The ocean of  suffering is immense, but if you turn around, you can see the land.  The seed of suffering in you may be strong, but don’t wait until you have no more suffering before allowing yourself to be happy.

Being allowed and even encouraged to have happiness as one part of your reality is a dream come true.  Not just my own happiness, of course, but the happiness of all beings.

And we don’t have to get rid of suffering entirely to be happy!  What a concept.  How many of us are waiting until conditions are perfect before we can be happy, whether it’s getting the bathroom sink fixed or having our child cured of his cold, we feel we must not allow ourselves happiness while there is still something amiss.

Hanh continues:

When one tree in the garden is sick, you have to care for it.  But don’t overlook all the healthy trees.  Even while you have pain in your heart, you can enjoy the many wonders of life — the beautiful sunset, the smile of a child, the many flowers and trees.  To suffer is not enough.  Please don’t be imprisoned by your suffering.
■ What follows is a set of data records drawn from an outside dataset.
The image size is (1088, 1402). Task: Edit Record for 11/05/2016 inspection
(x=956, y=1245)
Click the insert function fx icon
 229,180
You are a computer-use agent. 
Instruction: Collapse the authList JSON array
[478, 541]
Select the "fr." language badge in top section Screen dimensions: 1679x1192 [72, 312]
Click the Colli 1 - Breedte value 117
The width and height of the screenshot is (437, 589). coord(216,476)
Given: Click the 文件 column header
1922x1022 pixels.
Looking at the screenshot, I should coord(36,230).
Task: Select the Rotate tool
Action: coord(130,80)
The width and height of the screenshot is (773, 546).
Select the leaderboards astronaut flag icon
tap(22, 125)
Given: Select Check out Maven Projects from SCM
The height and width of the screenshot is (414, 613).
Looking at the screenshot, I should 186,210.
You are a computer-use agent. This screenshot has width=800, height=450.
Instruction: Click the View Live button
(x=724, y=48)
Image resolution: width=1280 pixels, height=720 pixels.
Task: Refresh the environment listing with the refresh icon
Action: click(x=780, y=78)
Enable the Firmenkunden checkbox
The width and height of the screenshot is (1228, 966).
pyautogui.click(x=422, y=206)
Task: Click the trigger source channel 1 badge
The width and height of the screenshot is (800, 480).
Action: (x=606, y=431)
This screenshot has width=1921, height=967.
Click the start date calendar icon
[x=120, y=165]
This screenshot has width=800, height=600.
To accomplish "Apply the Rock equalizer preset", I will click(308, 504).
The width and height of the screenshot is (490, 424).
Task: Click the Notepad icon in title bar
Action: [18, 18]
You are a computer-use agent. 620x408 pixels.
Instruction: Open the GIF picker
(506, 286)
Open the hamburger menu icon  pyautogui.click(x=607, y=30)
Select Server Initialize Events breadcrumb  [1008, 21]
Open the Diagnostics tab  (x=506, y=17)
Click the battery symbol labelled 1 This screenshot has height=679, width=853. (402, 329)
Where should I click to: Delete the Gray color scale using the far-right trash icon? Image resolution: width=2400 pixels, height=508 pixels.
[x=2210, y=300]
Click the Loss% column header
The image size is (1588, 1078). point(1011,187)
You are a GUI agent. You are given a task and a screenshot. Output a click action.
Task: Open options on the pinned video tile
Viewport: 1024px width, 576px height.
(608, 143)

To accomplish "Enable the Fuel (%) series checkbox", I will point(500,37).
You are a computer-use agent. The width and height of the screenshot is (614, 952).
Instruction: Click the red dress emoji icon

“To suffer is not enough!”  I will suffer, and I will feel that pain, and things will be amiss, and I can work towards eliminating that suffering, but while I’m traveling that road — I am allowed to be happy!  I am allowed to appreciate what beauty and pleasure still exists!

I am reminded of the story of the man chased by a tiger.  He falls over a cliff, and realizes that he is hanging by a root which is slowly pulling out of the dirt, with a snarling tiger waiting on the cliff above, and sharp rocks far below ready to make pulp of his flesh.  In the midst of this, he sees a little plant growing right beside his cheek, smells the perfume of the plump, perfectly ripe strawberry, plucks it and savors its juicy sweetness.  Who among us has the courage to find and appreciate joy under such pressure?  How do we cultivate that kind of awareness and focus?

Do you suffer from a martyr complex?  Have you found any ways to overcome your tendency to color the whole world with the pain of the worst thing that’s happening in your life right now?  Can you care for the sick tree while drawing inspiration from the healthy ones?  Are you waiting for an end to all suffering before you experience joy?